Earlier this week, a transcript of the first (and to date, only) judgment awarding a Building Liability Order under the Building Safety Act 2022 became available. That judgment was given by Jefford J at a consequential hearing on 19 December 2024 (‘BLO Judgment’) following trial in 381 Southwark Park Road RTM Company Ltd and others v Click St Andrews Ltd and another [2024] EWHC 3179 (TCC). The trial judgment was handed down on 11 December 2024 (‘Trial Judgment’), in which the claimant leaseholders won a decisive victory against the rooftop developer and freeholder for negligently causing severe flood damage throughout their block of flats. The trial took place over three weeks in the TCC in early 2024 and turned on extensive expert evidence including fire safety compliance and structural engineering.
Building Liability Order
Although the claimants had sought a BLO as part of their pleaded claim, the Trial Judgment only went so far as to make a finding of ‘relevant liability’ for the purposes of section 130(3)(b) of the BSA 2022. It was not until the consequential hearing that a BLO was actually made against the second defendant, the holding company for the first defendant and special purpose vehicle (SPV) responsible for the development. Interestingly, the BLO Judgment makes clear that the two companies were associates even though the holding company was one removed from the SPV (ie, a ‘grandparent’ company). Also noteworthy was the judge’s analysis that it was the original body corporate’s solvency which was relevant to satisfying the ‘just and equitable’ requirement under section 130(1) (rather than the (grand)parent company’s solvency).
Information Orders
At the same hearing, Jefford J also awarded the claimants the first (and to date, only) Information Orders under section 132. The Information Orders were made against the first and second defendants at trial, in addition to a third-party subsidiary suspected of receiving assets at an undervalue. A far-reaching order was granted including full details of the consideration given in respect of share ownership in the subsidiary, the personal benefits received by the holding company’s shareholders and directors and full details of the subsidiary’s current asset and liability position. The claimants were granted liberty to apply for a further BLO against the subsidiary (which the Court joined to the proceedings on its own motion) following the deadline for compliance with the Information Orders.

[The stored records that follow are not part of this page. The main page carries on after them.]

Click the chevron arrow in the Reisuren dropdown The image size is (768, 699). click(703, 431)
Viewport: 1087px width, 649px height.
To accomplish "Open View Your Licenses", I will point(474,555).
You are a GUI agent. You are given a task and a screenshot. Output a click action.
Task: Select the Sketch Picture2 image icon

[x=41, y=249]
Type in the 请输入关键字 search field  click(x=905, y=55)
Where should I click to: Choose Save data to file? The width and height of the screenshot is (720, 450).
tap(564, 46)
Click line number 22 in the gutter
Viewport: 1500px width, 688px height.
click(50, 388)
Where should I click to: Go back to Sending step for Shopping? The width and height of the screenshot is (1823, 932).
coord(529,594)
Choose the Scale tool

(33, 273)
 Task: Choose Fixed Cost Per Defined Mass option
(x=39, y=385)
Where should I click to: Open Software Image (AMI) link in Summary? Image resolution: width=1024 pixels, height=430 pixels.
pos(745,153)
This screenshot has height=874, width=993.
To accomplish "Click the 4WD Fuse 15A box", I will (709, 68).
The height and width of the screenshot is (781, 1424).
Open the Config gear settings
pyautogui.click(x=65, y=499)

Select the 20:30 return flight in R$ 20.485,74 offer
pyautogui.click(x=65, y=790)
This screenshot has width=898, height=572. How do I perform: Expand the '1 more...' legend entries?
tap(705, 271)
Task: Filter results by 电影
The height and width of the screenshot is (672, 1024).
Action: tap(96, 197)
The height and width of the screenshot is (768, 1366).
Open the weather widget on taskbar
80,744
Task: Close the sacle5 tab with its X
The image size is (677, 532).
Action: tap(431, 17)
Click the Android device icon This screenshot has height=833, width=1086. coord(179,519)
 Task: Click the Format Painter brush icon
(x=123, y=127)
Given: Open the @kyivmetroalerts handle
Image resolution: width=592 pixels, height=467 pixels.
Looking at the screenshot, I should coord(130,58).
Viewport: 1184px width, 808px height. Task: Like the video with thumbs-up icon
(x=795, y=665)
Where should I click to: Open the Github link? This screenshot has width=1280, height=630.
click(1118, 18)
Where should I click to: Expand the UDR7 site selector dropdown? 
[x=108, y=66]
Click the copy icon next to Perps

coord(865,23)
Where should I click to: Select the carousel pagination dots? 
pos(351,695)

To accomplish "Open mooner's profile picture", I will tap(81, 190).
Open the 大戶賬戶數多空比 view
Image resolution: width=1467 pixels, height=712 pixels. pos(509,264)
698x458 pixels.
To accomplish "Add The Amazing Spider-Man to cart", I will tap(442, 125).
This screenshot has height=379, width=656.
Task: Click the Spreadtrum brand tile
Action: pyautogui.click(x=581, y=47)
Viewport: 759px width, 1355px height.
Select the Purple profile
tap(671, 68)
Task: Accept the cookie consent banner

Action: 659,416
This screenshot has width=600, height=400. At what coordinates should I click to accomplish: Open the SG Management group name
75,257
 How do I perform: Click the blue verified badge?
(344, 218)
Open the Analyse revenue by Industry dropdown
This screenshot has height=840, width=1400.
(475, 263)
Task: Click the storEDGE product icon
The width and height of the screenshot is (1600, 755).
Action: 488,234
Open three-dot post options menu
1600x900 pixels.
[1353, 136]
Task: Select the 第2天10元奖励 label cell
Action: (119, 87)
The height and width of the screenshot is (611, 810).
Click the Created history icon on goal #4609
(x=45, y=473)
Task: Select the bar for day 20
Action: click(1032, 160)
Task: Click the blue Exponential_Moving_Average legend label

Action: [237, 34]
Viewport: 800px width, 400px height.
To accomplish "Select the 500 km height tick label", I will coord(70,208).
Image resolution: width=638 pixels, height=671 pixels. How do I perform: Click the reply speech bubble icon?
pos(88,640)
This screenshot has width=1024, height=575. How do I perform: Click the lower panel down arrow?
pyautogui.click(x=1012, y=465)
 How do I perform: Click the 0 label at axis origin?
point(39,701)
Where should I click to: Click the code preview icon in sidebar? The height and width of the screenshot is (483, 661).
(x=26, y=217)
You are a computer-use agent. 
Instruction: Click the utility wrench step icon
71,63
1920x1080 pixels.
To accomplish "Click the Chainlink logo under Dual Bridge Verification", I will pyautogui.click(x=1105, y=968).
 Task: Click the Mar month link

Further Legal Issues Arising
While the first BLO and IOs to be awarded will be of natural interest to construction practitioners, the Trial Judgment raised a number of other interesting legal issues likely to arise in general commercial and property cases. These include whether a defaulting party may rely on a contractual clause permitting its rescission of the contract to avoid liability and the apportionment of loss and recoverability of remedial costs between a right to manage company and individual leaseholders.
The case also provides valuable guidance as to the circumstances in which a cross-undertaking may be released back to successful claimants (while they continue to benefit from a freezing injunction, even post-judgment) and the award of indemnity costs.
Future Implications
BLOs (and the IOs aimed at facilitating them) are a centrepiece of the BSA 2022 and its far-reaching efforts to hold contractors and developers liable for fire safety and other building-related risks. Their ability to pierce the corporate veil of wealthier parent or sister companies upends the widespread reliance on thinly-capitalised SPVs which are often wound up at the first sign of legal trouble. As such, BLOs are likely to signify not only a radical reform throughout the construction industry, but also a major milestone in the development of company law.
Michael Levenstein (instructed by Adam Creasey of Adam Benedict Limited) acted on behalf of the successful claimants.